* Extract to read:
+---+

Capes also disclosed a second ranking, which takes into account the citations of Brazilian articles in the texts of other researchers between 2002 and 2006 (a well known indicator of the significance of the research) and the quality of the publications in which they were disclosed. In the so-called “impact ranking”, the country’s position falls to the 20th place, being outstripped by Switzerland, whose articles merited 551,537 citations (vis-à-vis Brazil’s 206,231) and even by countries that published a significantly lower number of articles, such as Sweden, Poland, Belgium, Israel, Scotland , Denmark and Austria. The Brazilian position was only not lower because, in terms of impact, it managed to outstrip countries like Russia, India and even China, which published more articles. As regards the Chinese, the number of articles published is four times as many as those published by Brazilians. “The significance of our articles is superior to that of the group of developing countries with whom we compete”, states Jorge Guimarães of Capes. “In a number of articles, Brazil is at a disadvantage when it comes to technological areas, but in some cases, this difference disappears in the impact index.”
The difference between the two rankings has given rise to the interpretation by means of which the Brazilian research seems to display more vitality regarding the quantity rather than the quality requisite. However, according to specialists, the truth might well be situated between the two surveys. “In theory, if an article does not receive citations, it is because it did not add anything to knowledge. But there could be some distortion when one analyzes the impact index individually, given that countries with a limited production may benefit from the extraordinary signficance of a smaller number of articles”, observes the physicist José Fernando Perez, for scientific director of FAPESP.

+---+

* Stored data:
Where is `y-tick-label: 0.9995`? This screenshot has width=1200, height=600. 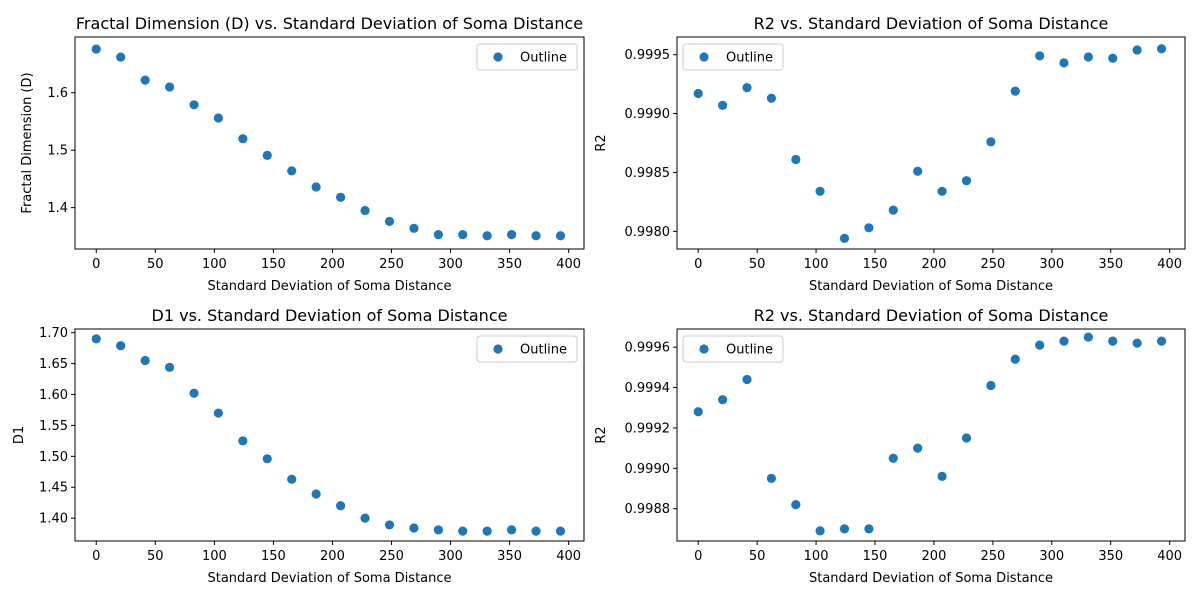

+---+

* What to do:
1) Condense the paragraph of the passage on Brazil's research rankings that begins "The difference between the two rankings" into a shorter version that keeps its main facts.
2) Reproduce the passage on Brazil's research rankings from "The difference between" up to and including "director of FAPESP.".
The lines above are separate material, unrelated to the passage on Brazil's research rankings.

* Answers to the tasks:
1) The gap between the two rankings has led to the view that Brazilian research is stronger in quantity than in quality. Specialists, however, say the truth may lie between the two surveys. The physicist José Fernando Perez of FAPESP notes that an article with no citations has, in theory, added nothing to knowledge. Judging by the impact index alone can distort the picture, though, because countries with limited output may benefit from the extraordinary significance of a few articles.

2)
The difference between the two rankings has given rise to the interpretation by means of which the Brazilian research seems to display more vitality regarding the quantity rather than the quality requisite. However, according to specialists, the truth might well be situated between the two surveys. “In theory, if an article does not receive citations, it is because it did not add anything to knowledge. But there could be some distortion when one analyzes the impact index individually, given that countries with a limited production may benefit from the extraordinary signficance of a smaller number of articles”, observes the physicist José Fernando Perez, for scientific director of FAPESP.